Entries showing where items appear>
++++++++++
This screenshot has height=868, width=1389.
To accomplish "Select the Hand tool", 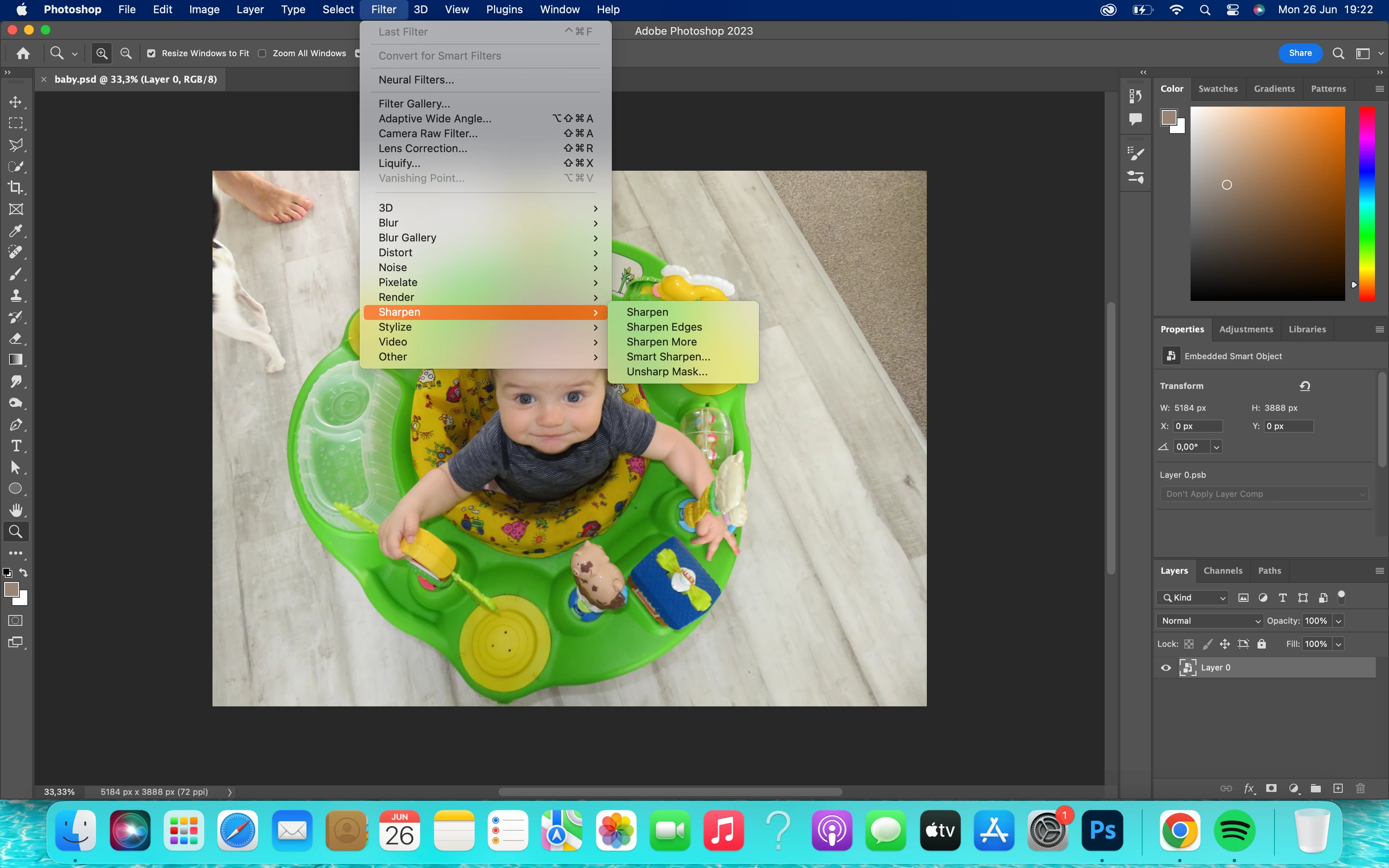I will click(x=15, y=510).
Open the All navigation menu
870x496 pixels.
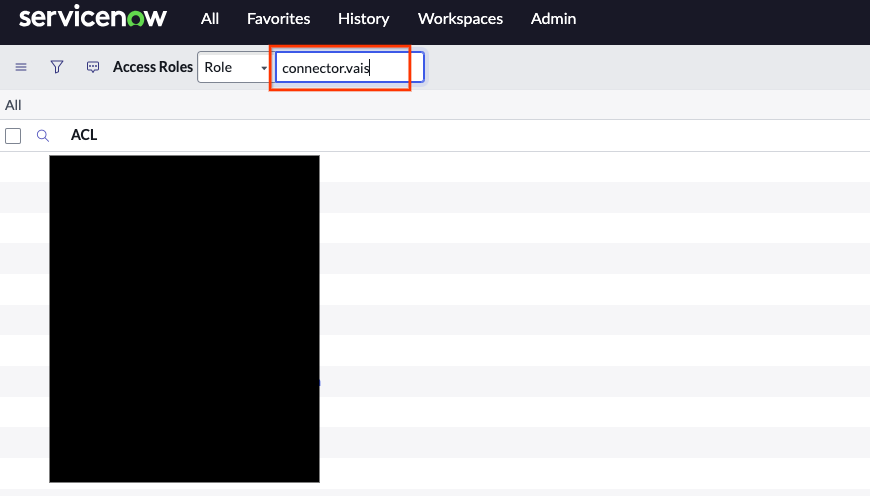tap(209, 19)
++++++++++
Description of the task> Select every line in the listing above that contains the string "This", treating uppercase and lowercase as distinct.

Written answer>
This screenshot has height=868, width=1389.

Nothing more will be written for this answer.